### Text provided

Abby Sunderland says she hopes to sail around the world
In an AP interview, 16-year-old Abby Sunderland says she hopes to sail around the world and defended her parents.
Paris — The 16-year-old California girl whose dream of sailing solo around the world was dashed by a massive wave that snapped her mast says she still loves sailing and hopes one day to circumnavigate the globe.
In an exclusive interview Tuesday with The Associated Press, Abby Sunderland also defended her parents, who have come under fierce criticism since the young sailor hit 3-story-high waves Thursday in a remote zone of the Indian Ocean. The accident triggered a tense, 20-hour-long maritime search over the dangerous Southern Ocean and her eventual rescue by a French fishing boat.
Sunderland acknowledged that her adventure "can look pretty crazy. But the thing is, those people don't know me. And if they did, they wouldn't be criticizing my age."
"I think that a lot of people are judging me by the standards they have for their teens and other teens that they know ... and thinking 'she's exactly like them,'" Sunderland said. "They don't understand that I've sailed my whole life and I do know what I'm doing out there."

######

- **Task to complete**:
Retype the above news report on Abby Sunderland in full, preserving every word and punctuation mark without alteration.

### Given data

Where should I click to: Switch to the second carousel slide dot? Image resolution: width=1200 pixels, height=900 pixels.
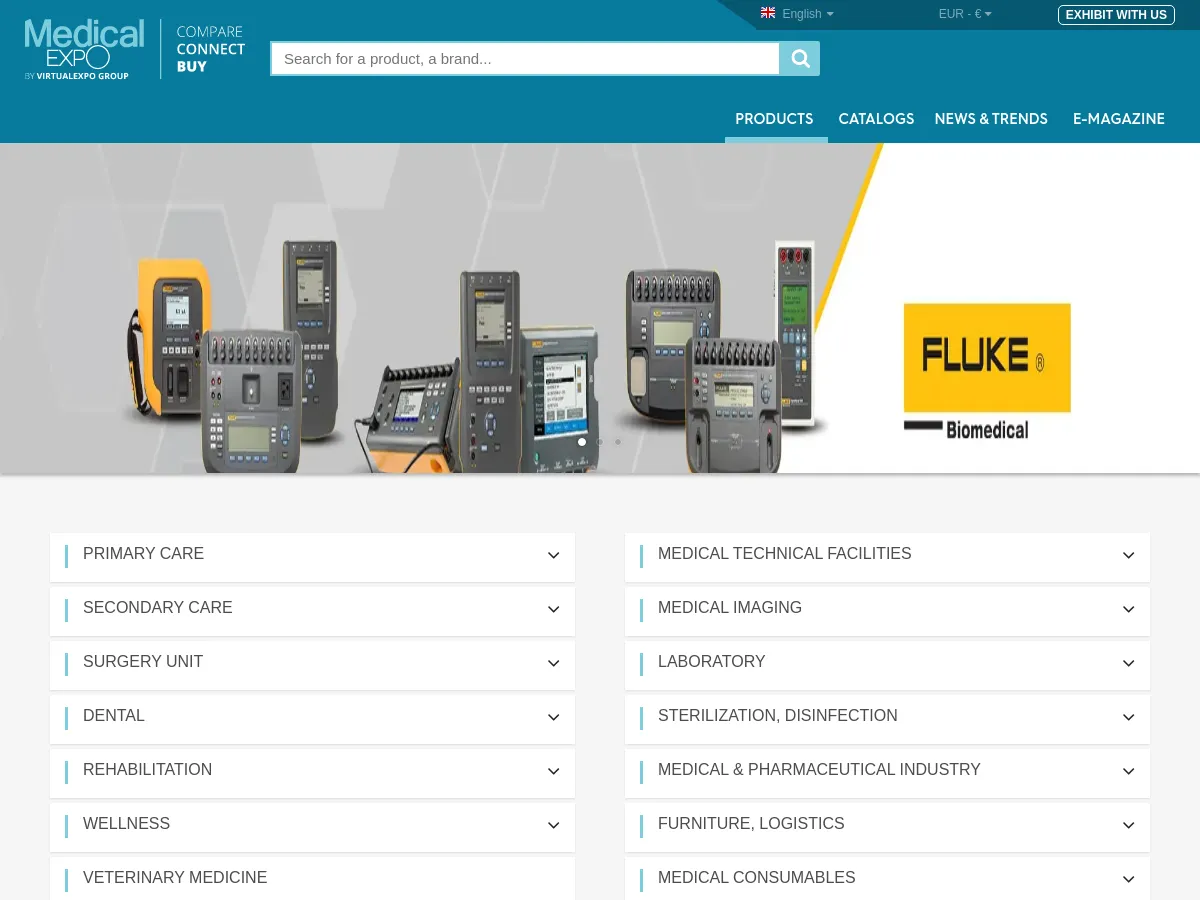600,442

######

- **Written response**:
Abby Sunderland says she hopes to sail around the world
In an AP interview, 16-year-old Abby Sunderland says she hopes to sail around the world and defended her parents.
Paris — The 16-year-old California girl whose dream of sailing solo around the world was dashed by a massive wave that snapped her mast says she still loves sailing and hopes one day to circumnavigate the globe.
In an exclusive interview Tuesday with The Associated Press, Abby Sunderland also defended her parents, who have come under fierce criticism since the young sailor hit 3-story-high waves Thursday in a remote zone of the Indian Ocean. The accident triggered a tense, 20-hour-long maritime search over the dangerous Southern Ocean and her eventual rescue by a French fishing boat.
Sunderland acknowledged that her adventure "can look pretty crazy. But the thing is, those people don't know me. And if they did, they wouldn't be criticizing my age."
"I think that a lot of people are judging me by the standards they have for their teens and other teens that they know ... and thinking 'she's exactly like them,'" Sunderland said. "They don't understand that I've sailed my whole life and I do know what I'm doing out there."